Voleva premere l’acceleratore e investirlo, ridurlo in poltiglia.
Stavano scomparendo di nuovo tra gli alberi. Ricky spingeva sua madre con violenza, e lei barcollò, camminando e inciampando, nella macchia di vegetazione. I cespugli si stavano chiudendo intorno a loro come un banco di nebbia.
Abby afferrò la maniglia della portiera, quasi incapace di impedirsi di uscire dalla macchina e di mettersi a correre verso di loro. Ma si trattenne, spaventata dalle minacce di Ricky e ora sempre più convinta che lui avrebbe ucciso sua madre, e che gli sarebbe anche piaciuto.
Forse, nella sua mente contorta, ucciderla aveva ancora più valore che riprendersi i francobolli.
Dov’erano il sergente Branson e la sua squadra? Dovevano essere lì vicino. Lui glielo aveva garantito. Certo, erano ben nascosti, pensò Abby. Non si vedeva anima viva.
Ma se non li vedeva lei, c’era da sperare che nemmeno Ricky riuscisse a scovarli.
Comunque erano in ascolto. Dovevano aver sentito cosa le aveva detto. Avevano sentito le sue minacce. Non si sarebbero precipitati nel boschetto per cercare di arrestarlo, giusto? Non potevano correre il rischio che lui facesse cadere il furgone dalla scogliera.
Non per una manciata di francobolli del cazzo. O no?
La voce di Ricky tornò a farsi sentire. “Soddisfatta?”
“Posso portarla via, adesso, per favore, Ricky? Ho i francobolli.”
“Ora ti spiego cosa devi fare, Abby. Ascolta attentamente, perché te lo dirò soltanto una volta, okay?”
“Sì.”
“Lascia il motore acceso e il telefono in funzione, come adesso, in macchina, così posso sentire il motore. Scendi dall’auto senza chiudere la portiera. Porta con te i francobolli e fai venti passi verso di me, poi ti fermi. Verrò io verso di te. Dopo che mi avrai consegnato i francobolli, prenderò la tua macchina. Tu entrerai nel furgone. Tua madre si trova lì, e sta bene. Ora viene il punto in cui devi fare molta, molta attenzione. Mi stai ascoltando?”
“Sì.”
“Quando arriverai al furgone io avrò già dato un’occhiata ai francobolli. Se non mi piace ciò che vedo, guido dritto verso il furgone e lo spingo oltre il bordo della scogliera. Siamo intesi?”
“Sì.

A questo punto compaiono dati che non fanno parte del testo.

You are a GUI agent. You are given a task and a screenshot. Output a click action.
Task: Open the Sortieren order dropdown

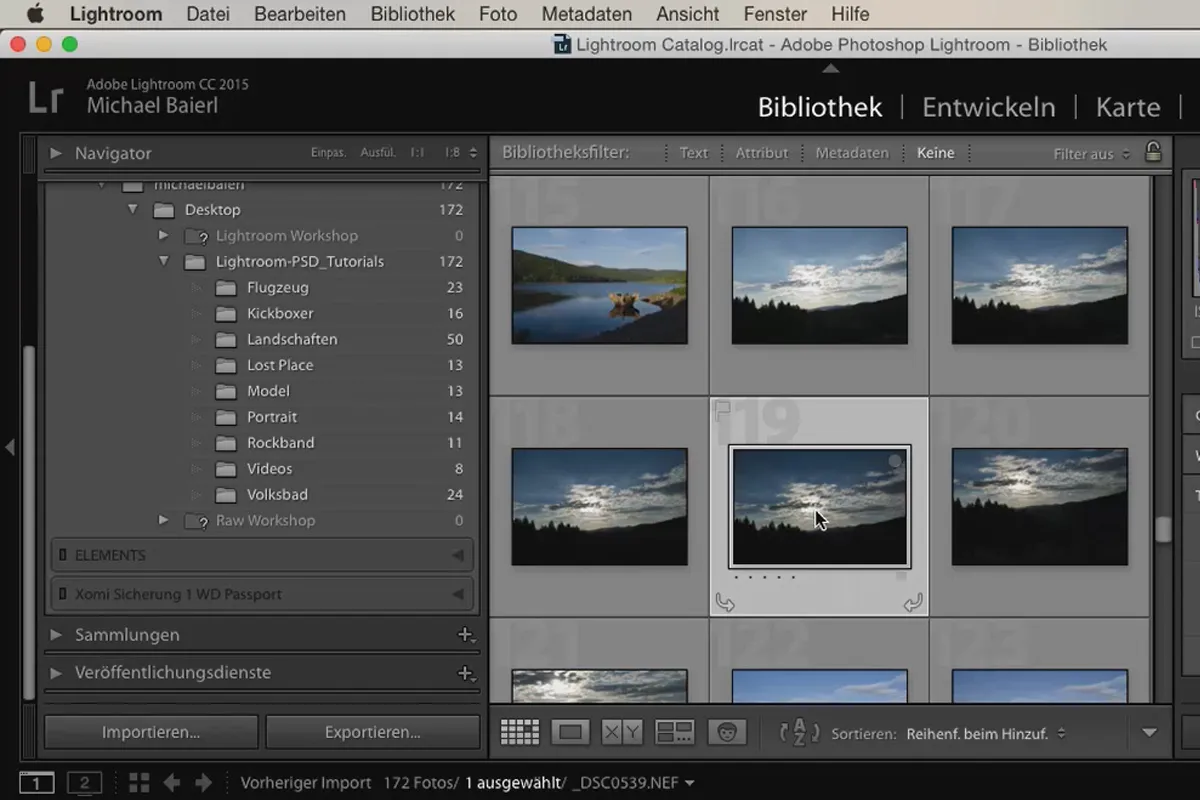985,734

Ti consegnerò tutto ciò che ti spetta.”
“Tanto meglio”, disse lui. “Allora non ci saranno problemi.”
Senza muovere troppo la testa, nel caso lui la stesse osservando con un binocolo, Abby si guardò intorno per quanto possibile. Ma non vide altro che erba battuta dal vento, una piccola struttura di mattoni – un punto di osservazione di qualche tipo – che conteneva alcune panchine vuote, e qualche cespuglio solitario, nessuno di essi sufficientemente grande per nascondere un essere umano. Dov’erano gli uomini di Branson?

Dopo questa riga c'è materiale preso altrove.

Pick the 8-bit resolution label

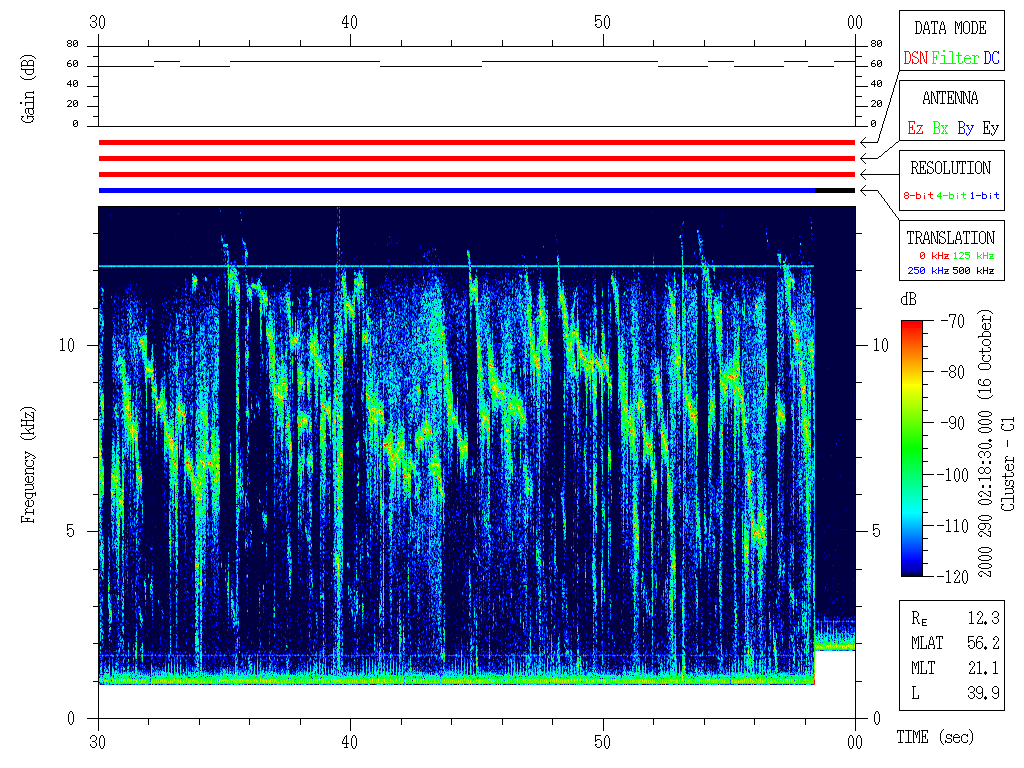919,196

Dopo un paio di secondi, udì di nuovo la voce di Ricky. “Adesso scendi dalla macchina e fai quello che ti ho detto.”
Abby aprì la portiera, ma dovette lottare contro il vento. “La portiera non resterà aperta!” gridò verso l’altoparlante del vivavoce, in preda al panico.
“Bloccala con qualcosa.”
“E con cosa?”
“Cristo, sei veramente stupida! Dev’esserci qualcosa in macchina. Un manuale. La cartella dell’autonoleggio. Voglio vederti lasciare aperta quella cazzo di portiera. Ti sto guardando.”
Abby prese la busta contenente i documenti dell’autonoleggio dalla tasca laterale, spalancò la portiera e agitò i documenti nell’aria in modo che lui potesse vederli. Poi scese dal fuoristrada. Il vento era così forte che una raffica la mandò quasi a gambe all’aria. Le strappò la portiera dalle mani, facendola sbattere. Abby la spalancò di nuovo, piegò la busta in due per creare un cuneo più spesso e resistente, afferrò la busta imbottita con i francobolli e chiuse la porta fin dove il cuneo di fortuna glielo permetteva.

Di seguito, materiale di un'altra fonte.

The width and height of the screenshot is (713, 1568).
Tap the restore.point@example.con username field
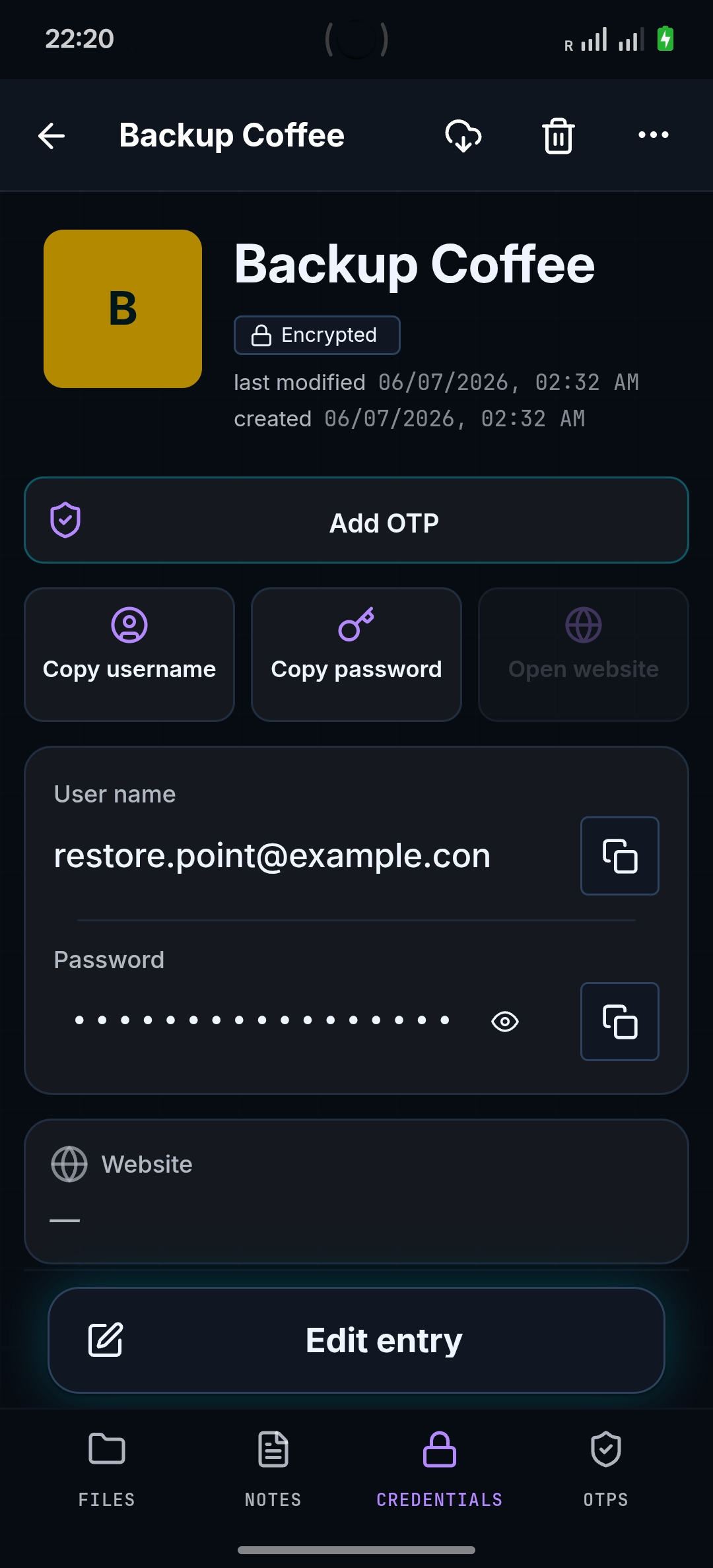pyautogui.click(x=272, y=856)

Poi, con il vento che le tirava dolorosamente i capelli e le faceva male alle orecchie, infuriando sui suoi vestiti, compì venti passi esitanti verso il boschetto, con lo sguardo che si muoveva frenetico in ogni direzione, la bocca secca, spaventata a morte ma al tempo stesso bruciante di rabbia. Non riusciva ancora a vedere nessuno.
Tranne Ricky, che ora stava camminando verso di lei.
Allungò una mano per prendere la busta imbottita, le labbra incurvate in un sorriso truce di soddisfazione. “Era ora, cazzo”, disse, strappandogliela di mano con avidità.
Mentre lo faceva, Abby, sbrigliando l’odio accumulato, alzò il piede destro e gli sferrò un calcio tra le gambe, con tutta la forza che aveva in corpo. Tanto che l’impatto le provocò un dolore infernale.